# Bala Shark



## sway (May 5, 2011)

Hi All

OK so i feel i may have had some bad advice from my LFS chain, i have 125ltr tank and they said that 2x Bala sharks would be ok so i went ahead and now have 2 swimming happly around, since coming home and reading up on them, since i saw them in the store and asked if they would be ok and was advised yes! i feel these guys are not suited to my aquarium. what should i do & how long should i leave it before making a move with them?

Thanks in advance


----------



## susankat (Nov 15, 2008)

What size is your aquarium? Balas are a social fish and really need more to the group but then you will need a large tank.


----------



## rtbob (Jul 18, 2010)

125 L = 33 US Gallons. Way to small for Bala's. I would call the LFS and tell them You want to bring them back.


----------



## holly12 (Apr 21, 2011)

If you can't return them, you will have to upgrade your tank size for sure. 55 gals in the minimum, and bigger is most assuredly better for them. Susankat is right too, they do best in groups. (Sorry about that. I've learned since joining this forum, that most LFS - even those that only specialize in fish and not other animals as well - are not the best place to get info' from). A lot of places just want money so will say what you want to hear.


----------



## Paulinfl (Jun 1, 2011)

I made this mistake when I was younger by getting 4 baby bala sharks for my 20 gallon(75.7Liter) tank.

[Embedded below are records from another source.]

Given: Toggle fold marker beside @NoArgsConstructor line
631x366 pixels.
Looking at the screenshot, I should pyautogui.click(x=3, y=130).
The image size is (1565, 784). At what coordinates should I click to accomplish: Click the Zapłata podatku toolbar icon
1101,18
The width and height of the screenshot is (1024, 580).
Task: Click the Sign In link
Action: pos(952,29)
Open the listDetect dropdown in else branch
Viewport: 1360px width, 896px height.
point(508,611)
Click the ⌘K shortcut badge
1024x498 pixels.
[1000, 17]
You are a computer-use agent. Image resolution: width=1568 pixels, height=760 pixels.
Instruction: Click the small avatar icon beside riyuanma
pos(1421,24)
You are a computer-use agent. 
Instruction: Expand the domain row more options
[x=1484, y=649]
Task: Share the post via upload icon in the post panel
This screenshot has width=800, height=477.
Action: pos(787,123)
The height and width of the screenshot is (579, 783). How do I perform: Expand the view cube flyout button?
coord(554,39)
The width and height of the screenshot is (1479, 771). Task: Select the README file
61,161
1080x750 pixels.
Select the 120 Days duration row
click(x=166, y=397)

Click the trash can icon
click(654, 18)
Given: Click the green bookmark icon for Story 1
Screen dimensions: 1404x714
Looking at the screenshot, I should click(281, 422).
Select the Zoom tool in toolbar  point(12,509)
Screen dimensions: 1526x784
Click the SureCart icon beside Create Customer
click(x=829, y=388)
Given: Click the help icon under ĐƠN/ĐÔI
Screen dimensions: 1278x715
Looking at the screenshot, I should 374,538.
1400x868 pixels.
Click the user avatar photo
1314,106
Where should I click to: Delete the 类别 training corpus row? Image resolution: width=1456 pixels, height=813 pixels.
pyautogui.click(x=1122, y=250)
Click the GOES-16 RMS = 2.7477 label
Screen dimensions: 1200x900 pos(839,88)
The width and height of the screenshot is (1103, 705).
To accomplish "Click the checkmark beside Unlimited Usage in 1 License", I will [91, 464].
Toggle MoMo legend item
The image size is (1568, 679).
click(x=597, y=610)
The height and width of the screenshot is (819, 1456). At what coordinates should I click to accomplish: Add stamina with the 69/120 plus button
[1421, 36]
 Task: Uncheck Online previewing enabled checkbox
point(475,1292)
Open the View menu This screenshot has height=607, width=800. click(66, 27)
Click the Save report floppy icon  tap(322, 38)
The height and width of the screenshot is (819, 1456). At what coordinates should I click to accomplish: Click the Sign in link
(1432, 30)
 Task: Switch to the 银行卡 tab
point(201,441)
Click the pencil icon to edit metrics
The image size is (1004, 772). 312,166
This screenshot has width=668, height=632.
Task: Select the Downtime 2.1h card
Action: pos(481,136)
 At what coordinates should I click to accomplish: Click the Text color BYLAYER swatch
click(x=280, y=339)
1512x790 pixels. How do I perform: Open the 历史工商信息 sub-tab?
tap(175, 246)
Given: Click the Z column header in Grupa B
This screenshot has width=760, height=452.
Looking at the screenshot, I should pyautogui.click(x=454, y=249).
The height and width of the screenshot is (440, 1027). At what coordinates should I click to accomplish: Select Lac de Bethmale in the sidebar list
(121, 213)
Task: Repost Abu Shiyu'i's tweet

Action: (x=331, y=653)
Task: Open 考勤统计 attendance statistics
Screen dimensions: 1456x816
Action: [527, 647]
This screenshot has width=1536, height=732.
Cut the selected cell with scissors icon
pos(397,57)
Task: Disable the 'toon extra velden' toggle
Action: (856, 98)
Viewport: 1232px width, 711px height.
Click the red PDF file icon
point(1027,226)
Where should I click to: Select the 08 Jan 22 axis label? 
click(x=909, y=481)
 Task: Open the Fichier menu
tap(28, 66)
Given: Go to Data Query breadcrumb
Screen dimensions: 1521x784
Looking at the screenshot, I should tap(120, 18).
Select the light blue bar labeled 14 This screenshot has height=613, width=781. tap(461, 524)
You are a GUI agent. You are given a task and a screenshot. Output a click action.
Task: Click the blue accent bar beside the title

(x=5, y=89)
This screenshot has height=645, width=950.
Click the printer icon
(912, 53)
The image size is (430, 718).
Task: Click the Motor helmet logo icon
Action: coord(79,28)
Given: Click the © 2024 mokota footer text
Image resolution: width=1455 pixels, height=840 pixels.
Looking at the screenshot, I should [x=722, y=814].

After a couple of years I was able to upgrade to a 75 gallon(283.9Liter) tank that was 4 foot(1.2Meter) wide. Unfortunately, they only lived 8+ years and the last 3 years I felt they needed a much larger tank. I felt they needed something at least 2 or 3 times the size I had them in. The key being the length of the tank. The adults need A LOT of room to stretch their legs. These are very fast and strong fish.


----------